Inactivation of c-Myc expression attenuates cyst growth in Pkd1^null and Pkd1-cKO mouse models. (A) Renal histologic sections of newborn Pkd1^null and Pkd1^null-Myc-cKO stained by H&E. Scale: 500 μm. (B) Semi-quantification of cystic phenotype in newborn kidneys of Pkd1^null-Myc-cKO (n = 8) shows significant reduction of cystic surface relative to Pkd1^null (n = 10). ^**P < 0.01. (C) Epithelial cell proliferation index was evaluated by Ki67 staining in newborn kidneys of Pkd1 ^null-Myc-cKO (n = 5) and was significatively reduced relative to Pkd1^null (n = 4). ^**P < 0.01, ^***P < 0.001. (D) Apoptotic index in Pkd1^null-Myc-cKO (n = 3) and Pkd1^null (n = 3) kidneys displayed no significant difference. (E) Analysis of fibrosis in Pkd1^null-Myc-cKO (n = 8) and Pkd1^null (n = 10) kidneys revealed no significant difference in percentage of fibrosis. (F) Quantification of immunoblot analysis of c-Myc full-length in P10 Pkd1-Myc-cKO (n = 4) kidneys shows decreased levels in comparison to Pkd1-cKO kidneys (n = 3) and standardized to Gapdh as shown in adjacent histogram.
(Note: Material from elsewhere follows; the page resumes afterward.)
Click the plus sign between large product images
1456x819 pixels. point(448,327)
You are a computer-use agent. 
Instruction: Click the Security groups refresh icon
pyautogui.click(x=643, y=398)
Data are representative of two independent experiments. ^*P < 0.05. (G) Renal histologic sections of P10 Pkd1-cKO and Pkd1-Myc-cKO stained by H&E. Scale: 1 mm. (H) Semi-quantification of cystic phenotype in P10 kidneys of Pkd1-Myc-cKO (n = 6) displays significant reduction of cystic surface compared to Pkd1-cKO (n = 10). ^*P < 0.05. (I) Epithelial proliferation index was evaluated in P10 kidneys of Pkd1-Myc-cKO (n = 5) that was significantly reduced relative to Pkd1-cKO (n = 5) by Ki67 staining. ^****P < 0.0001. (J) Apoptotic index in Pkd1-Myc-cKO (n = 5) and Pkd1-cKO (n = 6) kidneys displayed no significant difference. (K) Analysis of fibrosis in Pkd1-Myc-cKO (n = 9) and Pkd1-cKO (n = 7) kidneys revealed no significant difference in percentage of fibrosis.

Figure 6

Proposed in vivo model of Pc1-c-Myc regulatory loop mechanism. Pc1 dosage dysregulation leads to c-Myc upregulation likely via several signaling pathways including Wnt canonical cascade. In the latter pathway, activation of β-catenin expression can directly promote c-Myc expression (RNA and protein). In addition, β-catenin was also shown in vitro to stimulate Pkd1 promoter. This upregulation of c-Myc in turn can lead to a feed-forward regulation on Pkd1 gene. In ADPKD patients, the germline and/or somatic allele of PKD1 gene could respond and attempt to induce a compensatory mechanism. In the adult cystic stages however, the uncontrolled c-Myc functions and consequently downstream targets may exacerbate PKD severity.